Kaggle代写:FIT5212 Recommender System Challenge

完成Kaggle平台上的数据挖掘挑战题目。

Kaggle

Requirement

In this assignment, you are requested to finish 2 tasks. This assignment accounts for 25% of the total marks for this unit.

Task 1: Recommender System Challenge

Description

You are required to complete an in-class challenge in Kaggle https://www.kaggle.com/t/6d26bd75418742f5b2d2c605840e4637

This dataset is collected from an online social network platform. People interact with others by making friends and posting reviews and ratings for different items. Please recommend a list of items to each user.

Data

The user item interaction data is the main data for this challenge. This data is further split into training, validation, and test sets.

  • Training data. The training dataset contains a set of interactions between users and items. If a user engages with an item, then there will be a record in the dataset.
  • Test data. Each user is provided with a list with 100 candidates in the test dataset, you will need to check the candidate list and recommend the top 10 items for each user.
  • Validation data. Similar to the Test data, the difference is that the last column in the Validation dataset is the ground truth of the ratings. You can use this dataset to tune your model.

Please train your recommender systems and generate the outputs for the test data.

Optional Data

In additional to the interaction data (training data), you are also provided with the following information:

  1. User information.
  2. Item information.
  3. Social information.

Please note that the user, item, social information are optional data for this challenge. You don’t have to use it. It is your own choice to determine if the information should be used or not.

More information can be found here https://www.kaggle.com/t/6d26bd75418742f5b2d2c605840e4637

Requirements

  1. Participate in the challenge and make your submission. Maximum submission in Kaggle is 2 submissions per day.
  2. This is an individual assignment. You have to finish it on your own.
  3. In addition to the challenge, you have to finish a report on this challenge and submit it to Moodle.

Submission

To Kaggle

  • Kaggle submission, you need to submit your result on Kaggle.

To Moodle

  1. A csv file, “ studentID.csv “. Please replace studentID as your own student ID. The content should be the same as the file you have submitted to Kaggle. This file should be submitted in Moodle. We will double check the files you have submitted to Kaggle and Moodle. If the two files are not the same (i.e., the file submitted to Moodle cannot get the same score in
    Kaggle), your result is invalid, and you will fail the assignment.
--------------------
» Direction 1: Which kinds of optional data, beyond the interaction data, does the recommender challenge description say are provided?
» Direction 2: Do these statements agree with the recommender challenge description? Answer yes or no for each and quote the deciding words. (a) Each user in the test data comes with 100 candidate items. (b) Using the social information is required. (c) Kaggle accepts up to three submissions per day.
» Direction 3: Can you carry on the recommender challenge description, starting after its final sentence?

» Data:
--------------------
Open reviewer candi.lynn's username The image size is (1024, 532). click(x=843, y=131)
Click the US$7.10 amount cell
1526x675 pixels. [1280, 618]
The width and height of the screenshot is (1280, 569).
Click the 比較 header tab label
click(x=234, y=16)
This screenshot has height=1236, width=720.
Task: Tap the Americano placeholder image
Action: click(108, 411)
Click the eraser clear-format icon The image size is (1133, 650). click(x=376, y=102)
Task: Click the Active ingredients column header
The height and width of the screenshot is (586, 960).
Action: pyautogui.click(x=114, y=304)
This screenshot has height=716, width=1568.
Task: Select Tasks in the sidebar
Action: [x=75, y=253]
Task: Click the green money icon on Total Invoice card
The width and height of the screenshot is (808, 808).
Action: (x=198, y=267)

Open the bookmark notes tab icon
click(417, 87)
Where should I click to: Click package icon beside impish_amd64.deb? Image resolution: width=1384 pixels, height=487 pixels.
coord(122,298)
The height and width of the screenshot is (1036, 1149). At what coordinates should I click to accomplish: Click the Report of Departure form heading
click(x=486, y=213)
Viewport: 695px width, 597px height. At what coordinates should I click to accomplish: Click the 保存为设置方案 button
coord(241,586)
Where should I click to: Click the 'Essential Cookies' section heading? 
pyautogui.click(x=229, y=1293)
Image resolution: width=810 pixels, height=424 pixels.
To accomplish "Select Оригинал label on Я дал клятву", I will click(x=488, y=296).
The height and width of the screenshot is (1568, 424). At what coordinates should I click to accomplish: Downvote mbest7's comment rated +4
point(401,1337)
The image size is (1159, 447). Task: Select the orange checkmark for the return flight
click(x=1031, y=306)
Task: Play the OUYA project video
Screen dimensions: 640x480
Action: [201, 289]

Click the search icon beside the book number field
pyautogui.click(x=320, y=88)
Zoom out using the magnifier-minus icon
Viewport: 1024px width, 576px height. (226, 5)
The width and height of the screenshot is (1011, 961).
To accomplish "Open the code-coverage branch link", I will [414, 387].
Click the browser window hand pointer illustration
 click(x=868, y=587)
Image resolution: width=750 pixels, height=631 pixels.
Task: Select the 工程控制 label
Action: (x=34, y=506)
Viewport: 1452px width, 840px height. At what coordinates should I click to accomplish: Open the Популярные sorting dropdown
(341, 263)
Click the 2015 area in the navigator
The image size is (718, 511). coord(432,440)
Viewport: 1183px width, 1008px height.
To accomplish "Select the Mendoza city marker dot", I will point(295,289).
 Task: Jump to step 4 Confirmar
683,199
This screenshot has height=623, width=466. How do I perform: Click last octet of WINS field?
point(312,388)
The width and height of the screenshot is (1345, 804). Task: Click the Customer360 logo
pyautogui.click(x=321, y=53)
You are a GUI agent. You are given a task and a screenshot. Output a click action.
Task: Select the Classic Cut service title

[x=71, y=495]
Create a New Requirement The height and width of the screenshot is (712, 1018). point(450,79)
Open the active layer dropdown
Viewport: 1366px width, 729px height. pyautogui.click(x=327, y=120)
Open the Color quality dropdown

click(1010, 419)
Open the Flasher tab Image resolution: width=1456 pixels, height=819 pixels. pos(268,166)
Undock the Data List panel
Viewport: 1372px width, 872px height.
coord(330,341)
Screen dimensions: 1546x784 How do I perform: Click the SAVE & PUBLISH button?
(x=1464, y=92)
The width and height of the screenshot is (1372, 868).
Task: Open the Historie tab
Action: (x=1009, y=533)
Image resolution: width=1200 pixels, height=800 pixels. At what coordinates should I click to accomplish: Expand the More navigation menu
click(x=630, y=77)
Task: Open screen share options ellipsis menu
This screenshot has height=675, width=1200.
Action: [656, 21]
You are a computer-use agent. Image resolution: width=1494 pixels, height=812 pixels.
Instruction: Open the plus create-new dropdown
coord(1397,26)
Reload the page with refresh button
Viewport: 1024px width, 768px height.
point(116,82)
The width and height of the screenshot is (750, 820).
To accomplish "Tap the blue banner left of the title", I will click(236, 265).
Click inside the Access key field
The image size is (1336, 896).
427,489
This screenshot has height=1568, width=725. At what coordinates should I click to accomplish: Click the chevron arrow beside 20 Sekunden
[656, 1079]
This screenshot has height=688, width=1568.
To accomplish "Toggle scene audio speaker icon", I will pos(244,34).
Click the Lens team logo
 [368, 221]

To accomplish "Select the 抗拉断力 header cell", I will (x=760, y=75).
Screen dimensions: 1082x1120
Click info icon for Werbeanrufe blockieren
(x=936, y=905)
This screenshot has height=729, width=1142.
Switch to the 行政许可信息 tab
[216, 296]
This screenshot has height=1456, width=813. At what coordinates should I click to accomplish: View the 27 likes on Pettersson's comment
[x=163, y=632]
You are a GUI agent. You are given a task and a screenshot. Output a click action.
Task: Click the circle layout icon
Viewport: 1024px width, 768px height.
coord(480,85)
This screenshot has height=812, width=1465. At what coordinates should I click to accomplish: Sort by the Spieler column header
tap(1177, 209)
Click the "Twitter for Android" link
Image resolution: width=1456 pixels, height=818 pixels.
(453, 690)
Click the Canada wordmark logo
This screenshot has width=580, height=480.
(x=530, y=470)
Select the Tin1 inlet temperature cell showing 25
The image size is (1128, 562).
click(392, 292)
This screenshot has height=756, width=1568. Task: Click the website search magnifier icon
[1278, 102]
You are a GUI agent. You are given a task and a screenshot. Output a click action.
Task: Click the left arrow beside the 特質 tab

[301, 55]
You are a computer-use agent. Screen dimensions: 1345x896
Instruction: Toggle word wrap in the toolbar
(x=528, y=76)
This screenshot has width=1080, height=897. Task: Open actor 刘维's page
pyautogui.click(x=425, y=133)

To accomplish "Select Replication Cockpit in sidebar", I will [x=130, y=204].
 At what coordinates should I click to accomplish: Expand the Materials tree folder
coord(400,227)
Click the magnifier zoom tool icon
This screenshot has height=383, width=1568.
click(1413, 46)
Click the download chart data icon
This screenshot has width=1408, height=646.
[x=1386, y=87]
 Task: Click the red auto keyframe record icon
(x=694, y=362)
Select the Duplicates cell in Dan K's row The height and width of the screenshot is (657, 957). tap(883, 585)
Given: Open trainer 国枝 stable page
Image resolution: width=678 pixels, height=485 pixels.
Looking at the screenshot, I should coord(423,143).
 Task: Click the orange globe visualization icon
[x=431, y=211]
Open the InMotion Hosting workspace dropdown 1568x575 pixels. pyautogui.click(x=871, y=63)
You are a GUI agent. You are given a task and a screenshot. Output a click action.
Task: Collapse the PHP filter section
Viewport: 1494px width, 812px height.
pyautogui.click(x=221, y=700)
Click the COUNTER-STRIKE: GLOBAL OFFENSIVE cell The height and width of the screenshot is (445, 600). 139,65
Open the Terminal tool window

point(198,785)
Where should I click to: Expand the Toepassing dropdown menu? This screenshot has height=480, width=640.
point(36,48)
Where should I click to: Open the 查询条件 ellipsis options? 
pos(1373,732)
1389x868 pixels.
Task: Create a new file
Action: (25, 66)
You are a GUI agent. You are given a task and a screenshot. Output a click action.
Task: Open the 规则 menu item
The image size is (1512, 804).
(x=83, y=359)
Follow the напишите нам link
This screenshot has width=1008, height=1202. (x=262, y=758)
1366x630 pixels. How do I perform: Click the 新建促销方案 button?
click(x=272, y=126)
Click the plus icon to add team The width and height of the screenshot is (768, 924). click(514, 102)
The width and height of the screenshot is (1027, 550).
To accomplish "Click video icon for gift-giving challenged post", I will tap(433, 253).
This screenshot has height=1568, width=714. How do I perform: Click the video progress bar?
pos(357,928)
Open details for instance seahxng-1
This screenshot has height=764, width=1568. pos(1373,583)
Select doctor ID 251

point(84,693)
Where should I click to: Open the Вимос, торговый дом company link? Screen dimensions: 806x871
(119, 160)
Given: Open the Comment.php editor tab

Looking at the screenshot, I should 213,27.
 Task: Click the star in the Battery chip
--------------------
» Written reply 1:
- User information
- Item information
- Social information

» Written reply 2:
(a) Yes: "Each user is provided with a list with 100 candidates in the test dataset"
(b) No: "You don’t have to use it."
(c) No: "Maximum submission in Kaggle is 2 submissions per day."

» Written reply 3:
  2. A jupyter notebook, “ code_studentID.ipynb “. This notebook should show how you finish the task. Ideally you should show what sort of algorithms you have considered, what kind of information you have used, and the reason for your choice of the corresponding algorithm to achieve the results you submitted to Kaggle. Comparison for different algorithms should be included in this jupyter notebook. And detailed analysis of the results are encouraged. The notebook should be self contained. If you have used other algorithms/packages which are not covered in this lecture, you should give a detailed introduction to that algorithm/package. If a third party package is used, this package should be a well-known package and easy to install (e.g., install within a single command).
    This nodebook should include both markdown explanation, codes, and outputs, so that we can read and mark.
  3. A pdf file, “ code_stduentID.pdf “. This pdf is generated by cleaning all the output in the jupyter notebook and exporting as a pdf file. This pdf will be passed in Turnitin for plagiarism check.
  4. A pdf report, “ report_stduentID.pdf “. This pdf contains more detailed analysis of the work.
    This pdf will be passed in Turnitin for plagiarism check.

Marking

  • The kaggle leaderboard only shows your scores on 50% of the test data. Your final score will be marked based on your csv file submitted to Moodle for the whole test dataset.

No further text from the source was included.